◆ **Work to be completed**
Please reproduce every record, keeping each one exactly as written.

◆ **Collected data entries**
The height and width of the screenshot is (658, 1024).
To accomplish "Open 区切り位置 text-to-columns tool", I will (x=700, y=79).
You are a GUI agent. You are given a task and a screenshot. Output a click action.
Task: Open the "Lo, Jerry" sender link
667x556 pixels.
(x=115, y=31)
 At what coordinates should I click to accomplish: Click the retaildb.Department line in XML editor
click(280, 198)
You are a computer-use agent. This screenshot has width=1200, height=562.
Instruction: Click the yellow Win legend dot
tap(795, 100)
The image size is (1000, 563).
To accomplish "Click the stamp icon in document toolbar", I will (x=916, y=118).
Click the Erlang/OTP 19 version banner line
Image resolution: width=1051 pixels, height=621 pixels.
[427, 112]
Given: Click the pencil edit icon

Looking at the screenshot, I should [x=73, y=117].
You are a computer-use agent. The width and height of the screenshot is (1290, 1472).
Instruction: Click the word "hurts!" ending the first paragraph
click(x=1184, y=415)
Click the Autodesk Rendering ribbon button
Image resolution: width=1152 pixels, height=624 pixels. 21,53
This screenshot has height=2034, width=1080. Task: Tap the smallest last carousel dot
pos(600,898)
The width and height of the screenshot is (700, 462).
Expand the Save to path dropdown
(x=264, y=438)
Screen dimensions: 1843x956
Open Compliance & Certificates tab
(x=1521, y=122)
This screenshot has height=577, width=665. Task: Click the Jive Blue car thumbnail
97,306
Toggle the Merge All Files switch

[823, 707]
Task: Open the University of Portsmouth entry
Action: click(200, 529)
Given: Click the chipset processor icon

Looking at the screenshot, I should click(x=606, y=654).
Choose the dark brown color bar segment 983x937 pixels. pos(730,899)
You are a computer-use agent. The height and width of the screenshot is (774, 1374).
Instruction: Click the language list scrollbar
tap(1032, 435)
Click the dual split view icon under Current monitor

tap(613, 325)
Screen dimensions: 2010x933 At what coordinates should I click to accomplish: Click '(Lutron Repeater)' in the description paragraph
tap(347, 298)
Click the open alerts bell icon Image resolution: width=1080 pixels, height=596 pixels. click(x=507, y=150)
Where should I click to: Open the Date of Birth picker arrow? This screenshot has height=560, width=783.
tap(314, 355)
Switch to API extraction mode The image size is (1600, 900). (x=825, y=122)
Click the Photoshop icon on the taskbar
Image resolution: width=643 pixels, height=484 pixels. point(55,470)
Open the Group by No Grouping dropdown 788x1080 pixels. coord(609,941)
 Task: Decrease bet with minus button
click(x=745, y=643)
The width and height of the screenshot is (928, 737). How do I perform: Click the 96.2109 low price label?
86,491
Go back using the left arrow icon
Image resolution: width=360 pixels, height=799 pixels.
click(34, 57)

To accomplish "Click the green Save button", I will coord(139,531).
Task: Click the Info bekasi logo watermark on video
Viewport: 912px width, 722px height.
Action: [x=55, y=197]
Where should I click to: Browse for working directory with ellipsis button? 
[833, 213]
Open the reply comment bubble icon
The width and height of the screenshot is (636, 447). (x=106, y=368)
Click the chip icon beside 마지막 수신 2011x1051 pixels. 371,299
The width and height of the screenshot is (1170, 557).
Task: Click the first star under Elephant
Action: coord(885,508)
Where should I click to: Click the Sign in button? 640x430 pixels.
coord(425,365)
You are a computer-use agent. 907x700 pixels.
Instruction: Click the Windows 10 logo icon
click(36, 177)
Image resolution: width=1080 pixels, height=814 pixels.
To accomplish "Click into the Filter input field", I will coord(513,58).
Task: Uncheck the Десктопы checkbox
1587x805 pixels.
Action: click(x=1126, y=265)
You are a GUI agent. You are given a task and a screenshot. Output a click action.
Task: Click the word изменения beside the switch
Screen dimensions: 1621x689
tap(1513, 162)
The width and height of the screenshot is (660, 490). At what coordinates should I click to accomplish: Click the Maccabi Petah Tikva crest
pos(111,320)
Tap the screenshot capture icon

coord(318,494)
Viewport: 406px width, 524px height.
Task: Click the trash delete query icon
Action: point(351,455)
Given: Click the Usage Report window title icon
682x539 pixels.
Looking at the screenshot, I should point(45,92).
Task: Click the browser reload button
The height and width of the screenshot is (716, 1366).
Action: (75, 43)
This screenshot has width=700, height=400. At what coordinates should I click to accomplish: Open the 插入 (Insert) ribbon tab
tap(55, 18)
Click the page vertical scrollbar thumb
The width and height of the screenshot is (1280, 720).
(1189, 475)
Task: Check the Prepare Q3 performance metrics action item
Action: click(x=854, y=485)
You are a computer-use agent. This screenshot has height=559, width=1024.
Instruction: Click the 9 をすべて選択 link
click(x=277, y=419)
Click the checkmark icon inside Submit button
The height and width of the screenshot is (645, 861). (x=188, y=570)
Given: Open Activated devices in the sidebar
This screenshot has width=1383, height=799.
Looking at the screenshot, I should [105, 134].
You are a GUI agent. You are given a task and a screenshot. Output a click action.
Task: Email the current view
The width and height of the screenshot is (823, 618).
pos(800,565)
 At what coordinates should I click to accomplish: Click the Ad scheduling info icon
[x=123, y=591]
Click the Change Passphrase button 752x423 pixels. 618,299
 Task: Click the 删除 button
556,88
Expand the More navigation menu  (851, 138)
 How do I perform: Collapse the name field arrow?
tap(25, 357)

◆ **Answer to the exercise**
The height and width of the screenshot is (658, 1024).
To accomplish "Open 区切り位置 text-to-columns tool", I will (x=700, y=79).
You are a GUI agent. You are given a task and a screenshot. Output a click action.
Task: Open the "Lo, Jerry" sender link
667x556 pixels.
(x=115, y=31)
 At what coordinates should I click to accomplish: Click the retaildb.Department line in XML editor
click(280, 198)
You are a computer-use agent. This screenshot has width=1200, height=562.
Instruction: Click the yellow Win legend dot
tap(795, 100)
The image size is (1000, 563).
To accomplish "Click the stamp icon in document toolbar", I will (x=916, y=118).
Click the Erlang/OTP 19 version banner line
Image resolution: width=1051 pixels, height=621 pixels.
[427, 112]
Given: Click the pencil edit icon

Looking at the screenshot, I should [x=73, y=117].
You are a computer-use agent. The width and height of the screenshot is (1290, 1472).
Instruction: Click the word "hurts!" ending the first paragraph
click(x=1184, y=415)
Click the Autodesk Rendering ribbon button
Image resolution: width=1152 pixels, height=624 pixels. 21,53
This screenshot has height=2034, width=1080. Task: Tap the smallest last carousel dot
pos(600,898)
The width and height of the screenshot is (700, 462).
Expand the Save to path dropdown
(x=264, y=438)
Screen dimensions: 1843x956
Open Compliance & Certificates tab
(x=1521, y=122)
This screenshot has height=577, width=665. Task: Click the Jive Blue car thumbnail
97,306
Toggle the Merge All Files switch

[823, 707]
Task: Open the University of Portsmouth entry
Action: click(200, 529)
Given: Click the chipset processor icon

Looking at the screenshot, I should click(x=606, y=654).
Choose the dark brown color bar segment 983x937 pixels. pos(730,899)
You are a computer-use agent. The height and width of the screenshot is (774, 1374).
Instruction: Click the language list scrollbar
tap(1032, 435)
Click the dual split view icon under Current monitor

tap(613, 325)
Screen dimensions: 2010x933 At what coordinates should I click to accomplish: Click '(Lutron Repeater)' in the description paragraph
tap(347, 298)
Click the open alerts bell icon Image resolution: width=1080 pixels, height=596 pixels. click(x=507, y=150)
Where should I click to: Open the Date of Birth picker arrow? This screenshot has height=560, width=783.
tap(314, 355)
Switch to API extraction mode The image size is (1600, 900). (x=825, y=122)
Click the Photoshop icon on the taskbar
Image resolution: width=643 pixels, height=484 pixels. point(55,470)
Open the Group by No Grouping dropdown 788x1080 pixels. coord(609,941)
 Task: Decrease bet with minus button
click(x=745, y=643)
The width and height of the screenshot is (928, 737). How do I perform: Click the 96.2109 low price label?
86,491
Go back using the left arrow icon
Image resolution: width=360 pixels, height=799 pixels.
click(34, 57)

To accomplish "Click the green Save button", I will coord(139,531).
Task: Click the Info bekasi logo watermark on video
Viewport: 912px width, 722px height.
Action: [x=55, y=197]
Where should I click to: Browse for working directory with ellipsis button? 
[833, 213]
Open the reply comment bubble icon
The width and height of the screenshot is (636, 447). (x=106, y=368)
Click the chip icon beside 마지막 수신 2011x1051 pixels. 371,299
The width and height of the screenshot is (1170, 557).
Task: Click the first star under Elephant
Action: coord(885,508)
Where should I click to: Click the Sign in button? 640x430 pixels.
coord(425,365)
You are a computer-use agent. 907x700 pixels.
Instruction: Click the Windows 10 logo icon
click(36, 177)
Image resolution: width=1080 pixels, height=814 pixels.
To accomplish "Click into the Filter input field", I will coord(513,58).
Task: Uncheck the Десктопы checkbox
1587x805 pixels.
Action: click(x=1126, y=265)
You are a GUI agent. You are given a task and a screenshot. Output a click action.
Task: Click the word изменения beside the switch
Screen dimensions: 1621x689
tap(1513, 162)
The width and height of the screenshot is (660, 490). At what coordinates should I click to accomplish: Click the Maccabi Petah Tikva crest
pos(111,320)
Tap the screenshot capture icon

coord(318,494)
Viewport: 406px width, 524px height.
Task: Click the trash delete query icon
Action: point(351,455)
Given: Click the Usage Report window title icon
682x539 pixels.
Looking at the screenshot, I should point(45,92).
Task: Click the browser reload button
The height and width of the screenshot is (716, 1366).
Action: (75, 43)
This screenshot has width=700, height=400. At what coordinates should I click to accomplish: Open the 插入 (Insert) ribbon tab
tap(55, 18)
Click the page vertical scrollbar thumb
The width and height of the screenshot is (1280, 720).
(1189, 475)
Task: Check the Prepare Q3 performance metrics action item
Action: click(x=854, y=485)
You are a computer-use agent. This screenshot has height=559, width=1024.
Instruction: Click the 9 をすべて選択 link
click(x=277, y=419)
Click the checkmark icon inside Submit button
The height and width of the screenshot is (645, 861). (x=188, y=570)
Given: Open Activated devices in the sidebar
This screenshot has width=1383, height=799.
Looking at the screenshot, I should [105, 134].
You are a GUI agent. You are given a task and a screenshot. Output a click action.
Task: Email the current view
The width and height of the screenshot is (823, 618).
pos(800,565)
 At what coordinates should I click to accomplish: Click the Ad scheduling info icon
[x=123, y=591]
Click the Change Passphrase button 752x423 pixels. 618,299
 Task: Click the 删除 button
556,88
Expand the More navigation menu  (851, 138)
 How do I perform: Collapse the name field arrow?
tap(25, 357)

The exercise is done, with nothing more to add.